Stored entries
———
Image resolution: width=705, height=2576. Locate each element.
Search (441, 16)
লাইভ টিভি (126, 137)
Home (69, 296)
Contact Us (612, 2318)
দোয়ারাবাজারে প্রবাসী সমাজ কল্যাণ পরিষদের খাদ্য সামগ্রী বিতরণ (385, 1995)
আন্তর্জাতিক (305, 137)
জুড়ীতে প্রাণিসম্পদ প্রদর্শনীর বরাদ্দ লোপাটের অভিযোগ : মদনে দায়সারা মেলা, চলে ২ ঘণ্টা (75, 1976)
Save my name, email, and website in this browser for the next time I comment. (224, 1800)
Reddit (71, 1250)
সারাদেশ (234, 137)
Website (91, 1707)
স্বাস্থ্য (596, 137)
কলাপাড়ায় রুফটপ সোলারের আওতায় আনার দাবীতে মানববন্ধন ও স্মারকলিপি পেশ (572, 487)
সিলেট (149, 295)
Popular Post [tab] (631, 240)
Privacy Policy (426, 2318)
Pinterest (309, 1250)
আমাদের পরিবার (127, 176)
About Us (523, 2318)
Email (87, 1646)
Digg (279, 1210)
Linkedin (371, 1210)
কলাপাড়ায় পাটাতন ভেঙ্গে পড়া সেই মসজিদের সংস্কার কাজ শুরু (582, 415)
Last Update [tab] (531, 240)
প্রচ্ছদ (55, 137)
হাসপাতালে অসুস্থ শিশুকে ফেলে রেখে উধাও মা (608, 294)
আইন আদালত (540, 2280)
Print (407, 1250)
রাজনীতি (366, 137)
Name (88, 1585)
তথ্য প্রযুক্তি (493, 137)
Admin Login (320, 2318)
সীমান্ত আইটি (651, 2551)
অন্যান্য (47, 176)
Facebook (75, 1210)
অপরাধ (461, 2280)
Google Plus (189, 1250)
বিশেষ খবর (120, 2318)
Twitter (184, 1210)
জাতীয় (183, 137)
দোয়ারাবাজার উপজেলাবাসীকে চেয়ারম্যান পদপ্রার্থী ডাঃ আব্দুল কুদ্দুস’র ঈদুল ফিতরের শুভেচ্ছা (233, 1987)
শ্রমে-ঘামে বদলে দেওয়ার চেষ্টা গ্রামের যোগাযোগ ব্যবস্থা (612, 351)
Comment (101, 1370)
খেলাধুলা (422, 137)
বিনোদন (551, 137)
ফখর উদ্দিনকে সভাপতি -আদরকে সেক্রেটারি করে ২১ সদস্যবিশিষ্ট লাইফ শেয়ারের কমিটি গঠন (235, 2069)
———
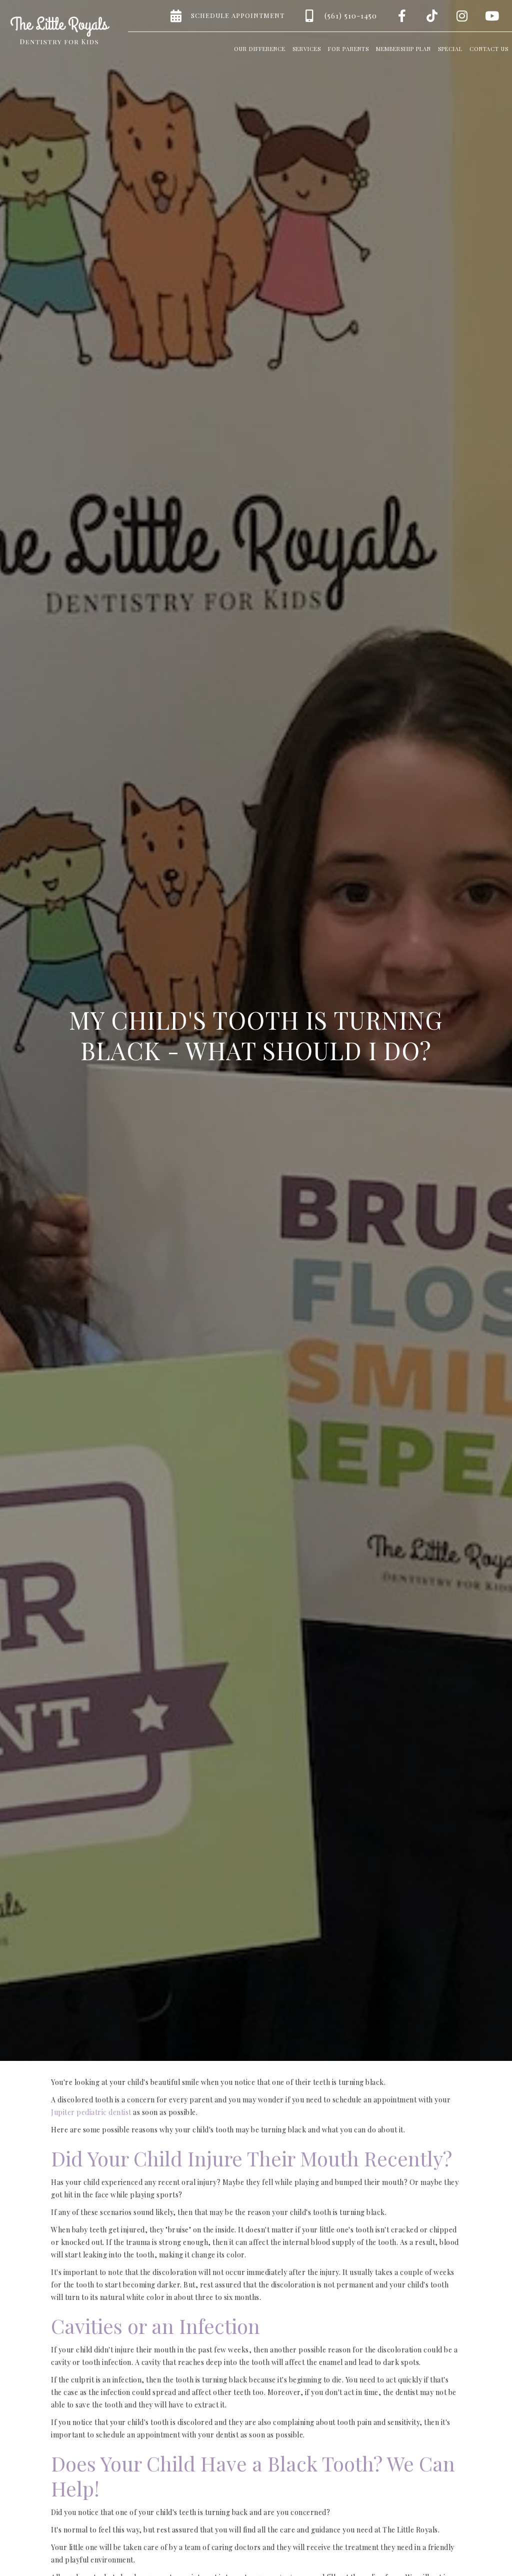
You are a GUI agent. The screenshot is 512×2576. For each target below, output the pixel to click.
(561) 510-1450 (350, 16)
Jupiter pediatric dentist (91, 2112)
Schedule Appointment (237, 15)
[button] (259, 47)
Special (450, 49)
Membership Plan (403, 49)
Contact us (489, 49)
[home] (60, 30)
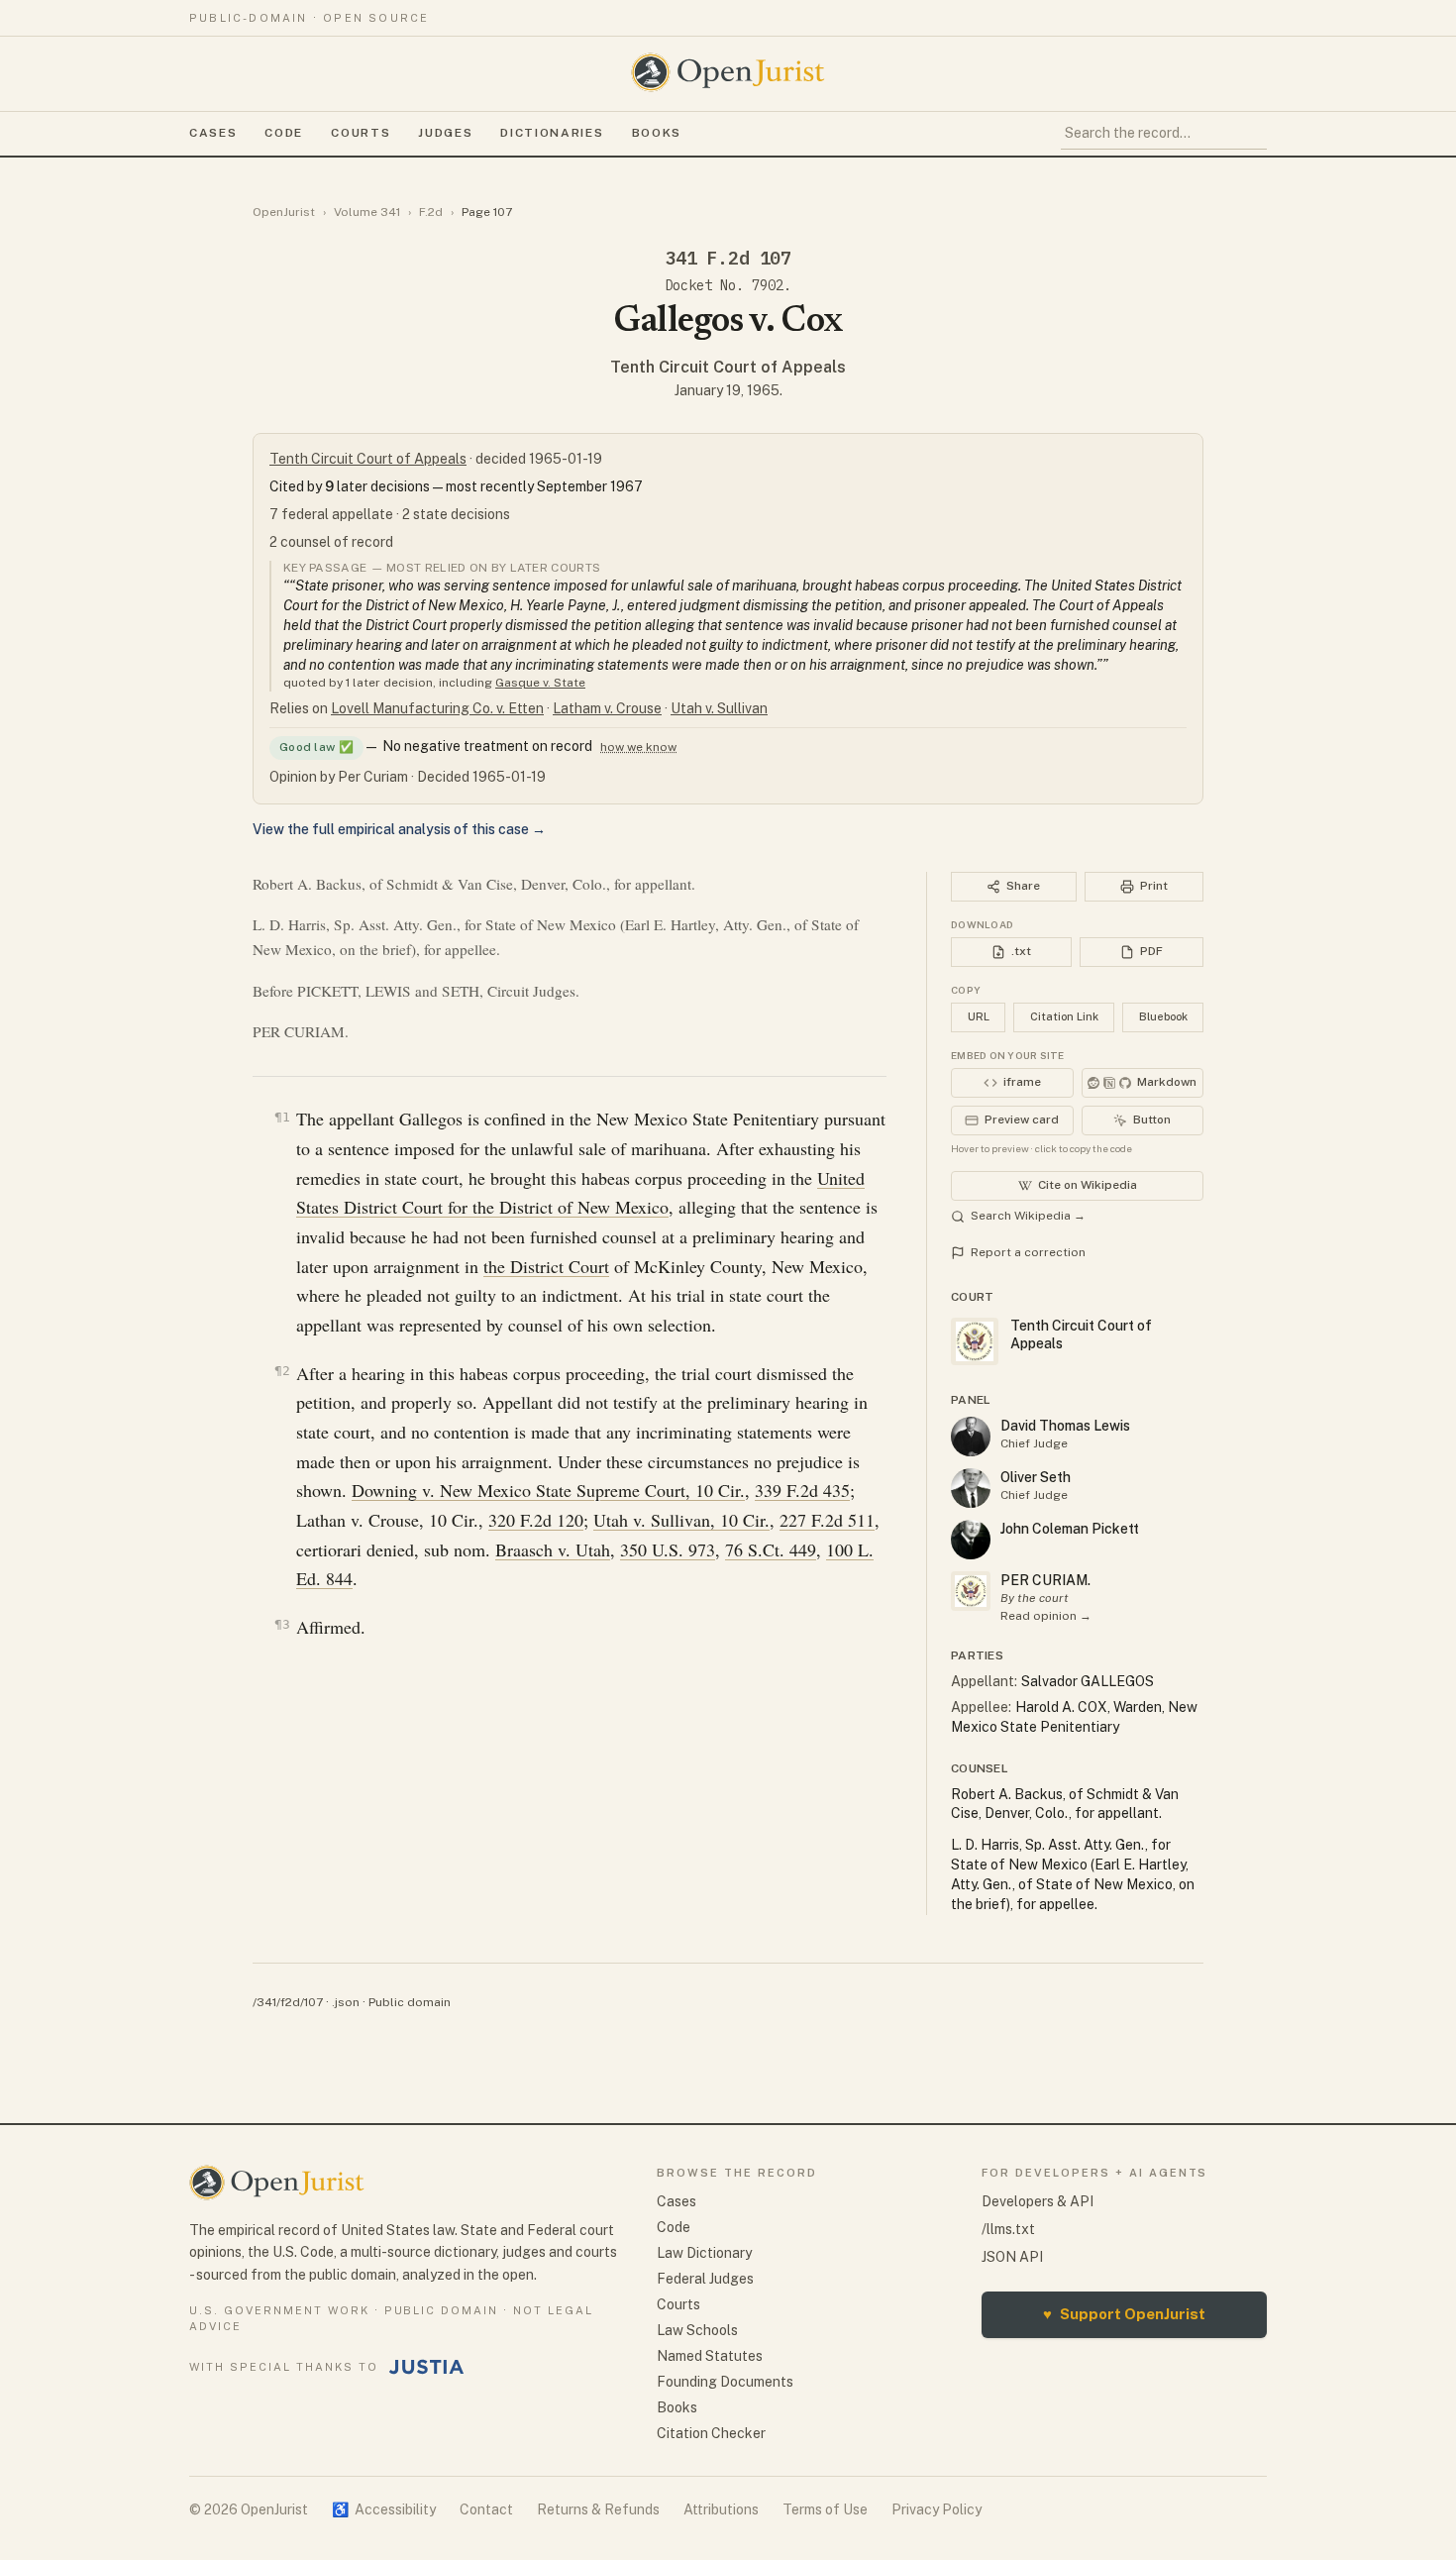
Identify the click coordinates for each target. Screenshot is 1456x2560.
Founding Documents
———
PROBLEM TO WORK ON: The lines above, starting at the one with "Image resolution: width=705, height=2576." and ending at the one with "প্রচ্ছদ (55, 137)", are the only ones to return, exactly as written.

RESULT OF THIS EXERCISE:
Image resolution: width=705, height=2576. Locate each element.
Search (441, 16)
লাইভ টিভি (126, 137)
Home (69, 296)
Contact Us (612, 2318)
দোয়ারাবাজারে প্রবাসী সমাজ কল্যাণ পরিষদের খাদ্য সামগ্রী বিতরণ (385, 1995)
আন্তর্জাতিক (305, 137)
জুড়ীতে প্রাণিসম্পদ প্রদর্শনীর বরাদ্দ লোপাটের অভিযোগ : মদনে দায়সারা মেলা, চলে ২ ঘণ্টা (75, 1976)
Save my name, email, and website in this browser for the next time I comment. (224, 1800)
Reddit (71, 1250)
সারাদেশ (234, 137)
Website (91, 1707)
স্বাস্থ্য (596, 137)
কলাপাড়ায় রুফটপ সোলারের আওতায় আনার দাবীতে মানববন্ধন ও স্মারকলিপি পেশ (572, 487)
সিলেট (149, 295)
Popular Post [tab] (631, 240)
Privacy Policy (426, 2318)
Pinterest (309, 1250)
আমাদের পরিবার (127, 176)
About Us (523, 2318)
Email (87, 1646)
Digg (279, 1210)
Linkedin (371, 1210)
কলাপাড়ায় পাটাতন ভেঙ্গে পড়া সেই মসজিদের সংস্কার কাজ শুরু (582, 415)
Last Update [tab] (531, 240)
প্রচ্ছদ (55, 137)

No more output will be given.